> _Directions for this task_: Among the entries that follow, the required portion opens with the line containing "Screen dimensions: 906x361" and closes with the line containing "Open the FAQ". Give that portion again exactly, and nothing else.

> _Task data_:
'''

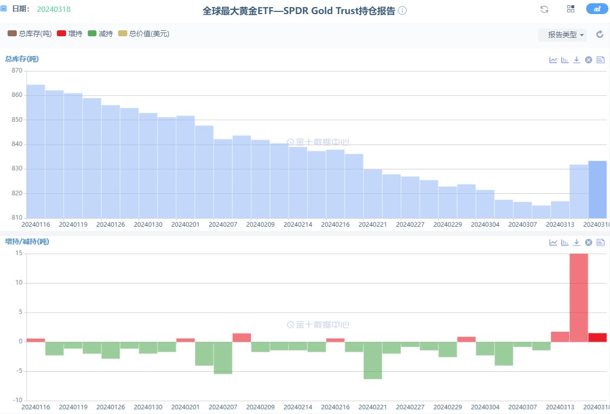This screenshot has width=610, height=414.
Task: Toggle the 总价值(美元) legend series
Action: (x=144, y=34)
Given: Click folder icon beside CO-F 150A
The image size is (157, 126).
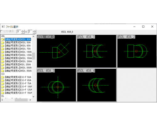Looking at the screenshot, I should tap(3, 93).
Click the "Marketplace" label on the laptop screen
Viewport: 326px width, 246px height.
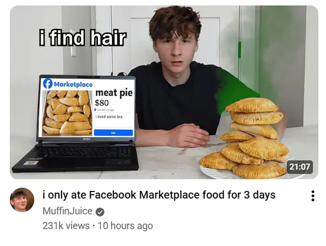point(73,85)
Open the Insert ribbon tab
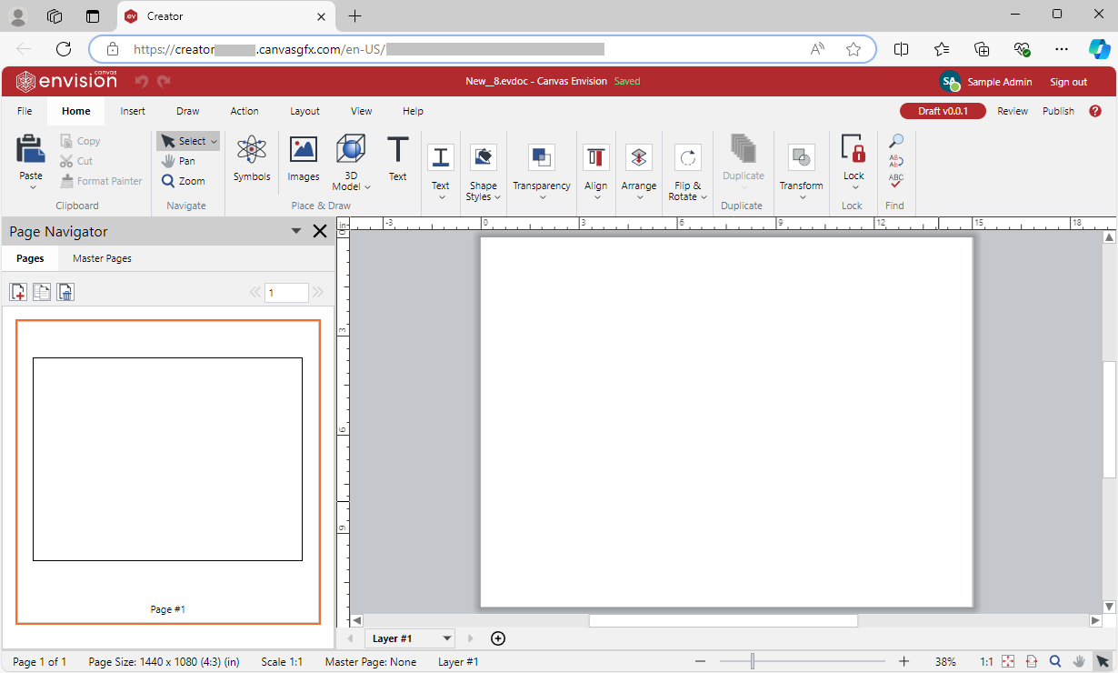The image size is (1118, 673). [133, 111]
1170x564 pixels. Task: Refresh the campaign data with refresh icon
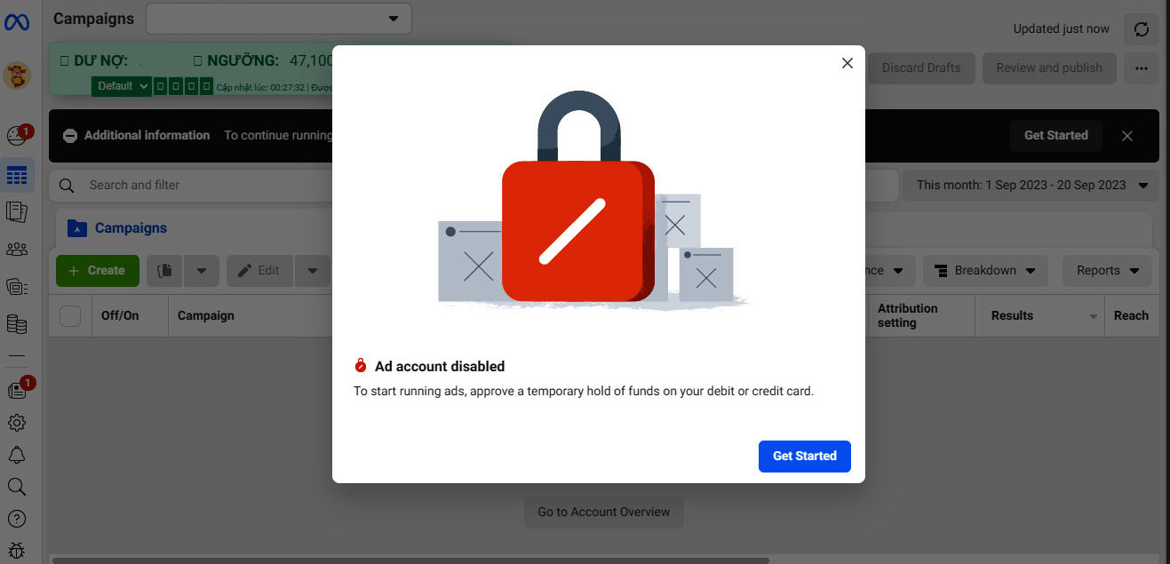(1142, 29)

'''
'''

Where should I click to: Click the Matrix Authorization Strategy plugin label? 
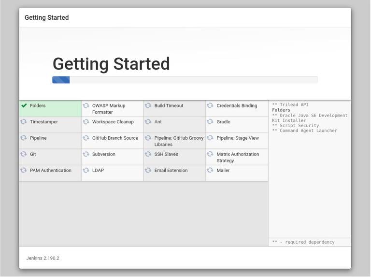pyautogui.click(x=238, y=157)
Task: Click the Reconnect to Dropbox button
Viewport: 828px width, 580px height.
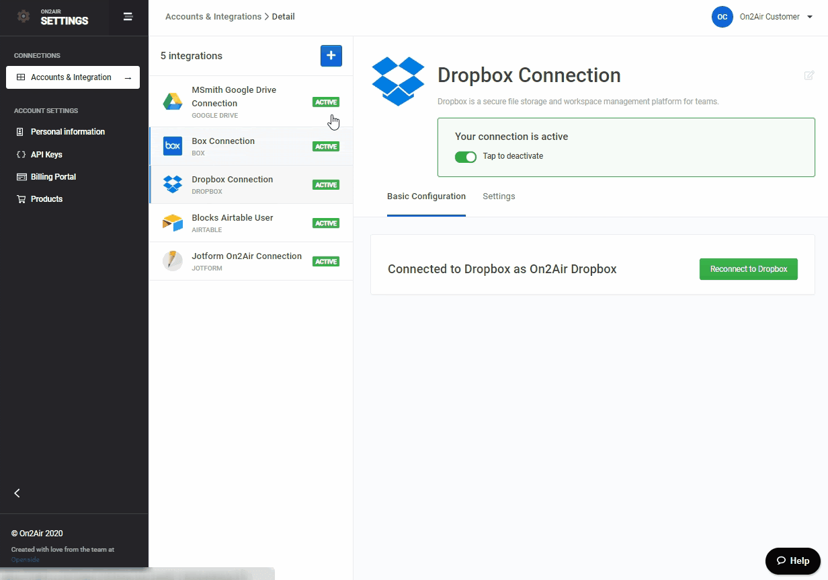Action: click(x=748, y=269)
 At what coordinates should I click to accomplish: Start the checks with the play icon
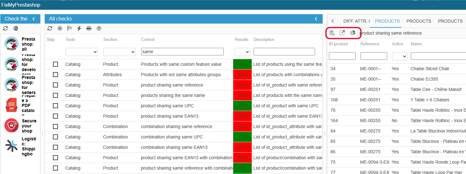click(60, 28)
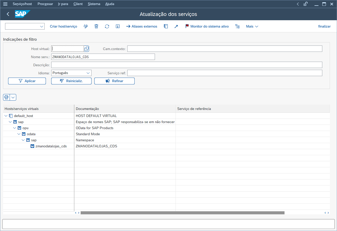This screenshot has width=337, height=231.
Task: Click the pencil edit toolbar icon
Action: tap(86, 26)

'''
'''

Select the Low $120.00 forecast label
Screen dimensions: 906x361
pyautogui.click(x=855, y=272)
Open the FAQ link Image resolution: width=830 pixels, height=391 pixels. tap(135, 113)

'''

> _Task response_:
Screen dimensions: 906x361
pyautogui.click(x=855, y=272)
Open the FAQ link Image resolution: width=830 pixels, height=391 pixels. tap(135, 113)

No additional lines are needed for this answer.